Seçilen Metin →
┄┄┄┄┄┄┄┄┄┄┄┄┄┄┄┄┄┄┄┄
Birinci ve İkinci Dünya Savaş’larından kalan 1.6 milyon ton mühimmat hâlâ Almanya Kuzey Denizi ve Baltık Denizi’nin dibinde yatmaktadır.
Atilla Aşçı, Sun Savunma Net, 23 Ocak 2024
Almanya’nın, Baltık ve Kuzey Denizi kıyılarından pek de uzak olmayan bölgelerde, deniz içine atılmış ya da bırakılmış toplam 1,6 milyon ton kullanılmamış cephane ve mühimmat yatmaktadır.
Özellikle 2. Dünya Savaşı’ndan sonra, İngilizler, Almanya’nın elindeki mühimmatı bir an önce yok etmek maksadıyla, topladıkları cephane türü her şeyi Almanlara denize döktürmüştür. 1950’li yıllarda da bir bölümünü tekrar toplattılar.
28 Ağustos 1914’de, İngilizler tarafından torpillenerek batırılan 130 metre uzunluğundaki Alman SMS Mainz kruvazörü ile bölgede başlayan batan savaş gemisi sayısı zamanla 120’yi bulmuştur. Bir süre önce yapılan araştırmalarda, uzmanlar çürümeye başlayan mühimmattan etkilenen 71 bölge tespit ettiler. Kuzey Denizi’nde, 21 noktada daha denize mühimmat atıldığı tahmin edilmektedir.
Alman Frauenhofer Kimyasal Teknoloji Enstitüsü ICT ye göre, şu anda denizin çok derin olmayan bölgelerinde, 1,6 milyon ton konvansiyonel savaş cephanesi ve 200 ton kimyasal savaş mühimmatı yatmaktadır. Bunlardan başka, ayrıca, Baltık Denizi’nde 30.000 deniz mayını, Kieler Aussenförde’de 8.000 torpido ateşleme başlığı, patlatılmış ya da patlatılmamış sayısı belli olmayan su bombası ve 65.000 ton kimyasal madde içeren mühimmat bulunmaktadır (Hardal gazı, sinir gazı olan Tabun, ciğerleri kısa sürede devre dışı bırakan fosgen, kusmayla birlikte bedensel güçsüzlüğe yol açan adamsit gazı gibi. Bu son ikisi 1. Dünya Savaşı’nda sıklıkla kullanılmıştır).
Thünen Enstitüsü’nün verilerine göre, kimyasal madde içeren mühimmatın büyük bir kısmı Baltık Denizi’nin derin bölgelerinde (Bornholm ve Gotland bölgesinde 42.000 – 65.000 ton, Skagerrak bölgesi 200.000 tona kadar ve sığ bölge olan Kleiner Belt’de 6.000 ton), konvansiyonel mühimmatın çok büyük bir bölümü Kuzey Denizi’nde bulunmaktadır.
┄┄┄┄┄┄┄┄┄┄┄┄┄┄┄┄┄┄┄┄
Görev Tanımı →
Denizlerdeki savaş mühimmatını anlatan metnin "Atilla Aşçı, Sun" ile başlayıp "bölümünü tekrar toplattılar." ifadesine kadar süren bölümünü, "İngilizler" yerine "Müttefikler" koyarak yeniden yazın.

Verilen Malzeme →
┄┄┄┄┄┄┄┄┄┄┄┄┄┄┄┄┄┄┄┄
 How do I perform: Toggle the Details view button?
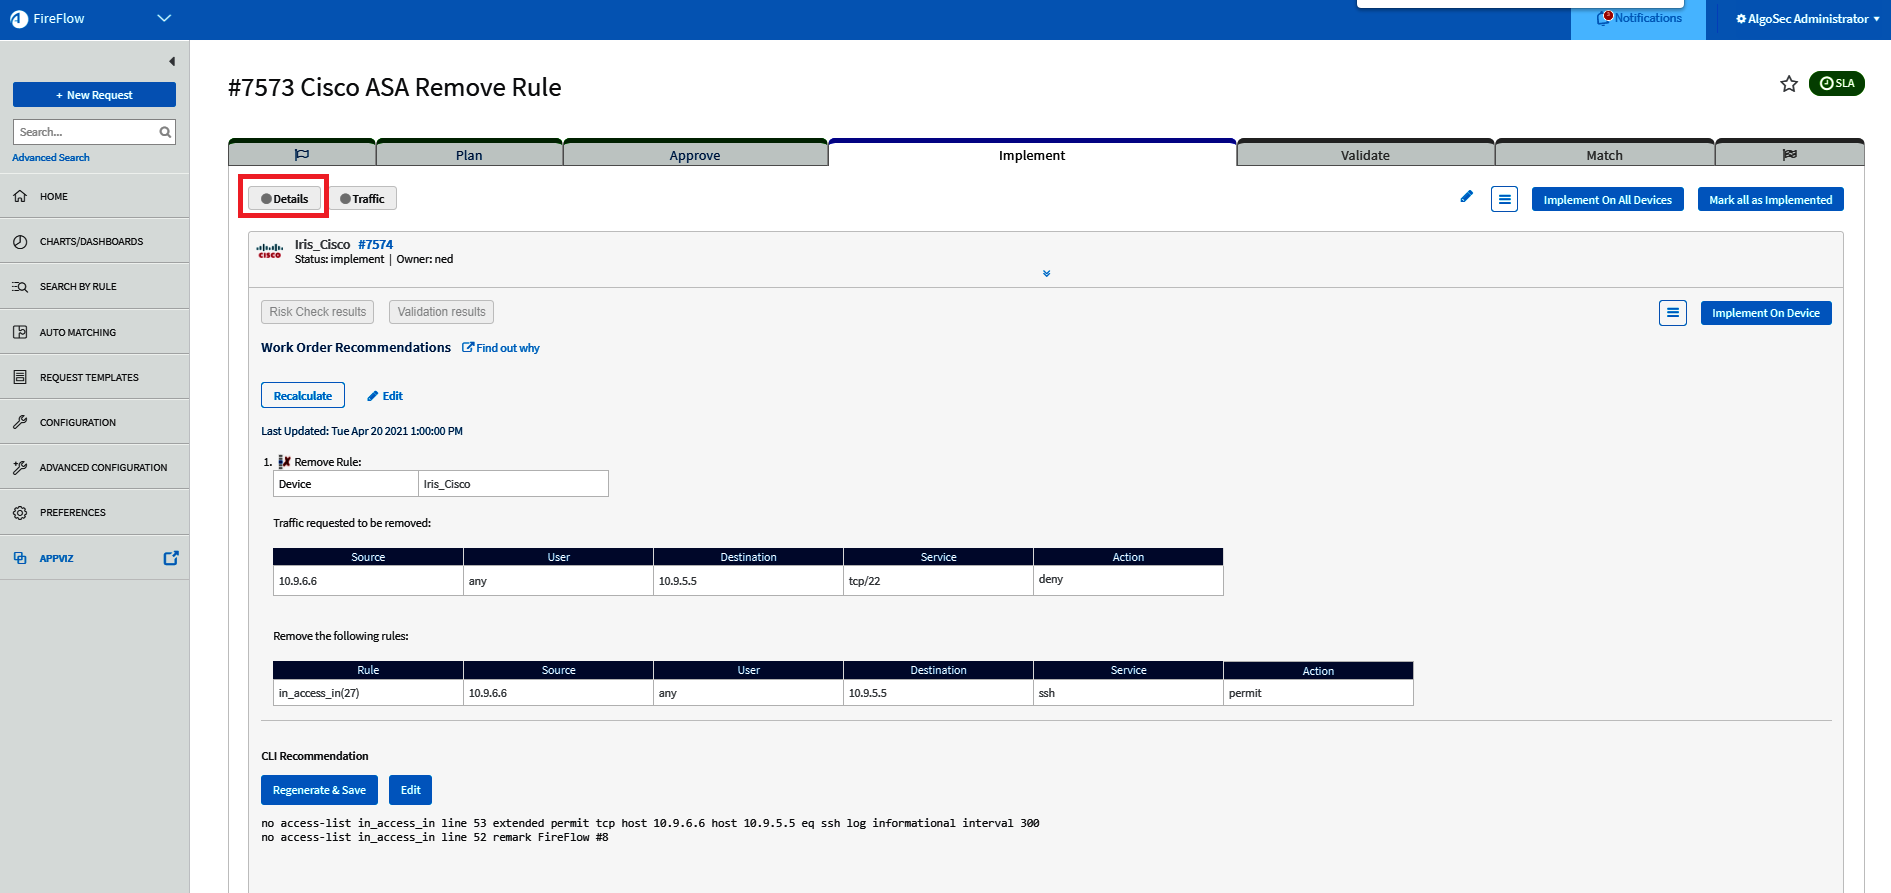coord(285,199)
┄┄┄┄┄┄┄┄┄┄┄┄┄┄┄┄┄┄┄┄
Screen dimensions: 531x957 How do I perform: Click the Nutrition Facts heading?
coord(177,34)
┄┄┄┄┄┄┄┄┄┄┄┄┄┄┄┄┄┄┄┄
Çözülmüş Alıştırma →
Atilla Aşçı, Sun Savunma Net, 23 Ocak 2024
Almanya’nın, Baltık ve Kuzey Denizi kıyılarından pek de uzak olmayan bölgelerde, deniz içine atılmış ya da bırakılmış toplam 1,6 milyon ton kullanılmamış cephane ve mühimmat yatmaktadır.
Özellikle 2. Dünya Savaşı’ndan sonra, Müttefikler, Almanya’nın elindeki mühimmatı bir an önce yok etmek maksadıyla, topladıkları cephane türü her şeyi Almanlara denize döktürmüştür. 1950’li yıllarda da bir bölümünü tekrar toplattılar.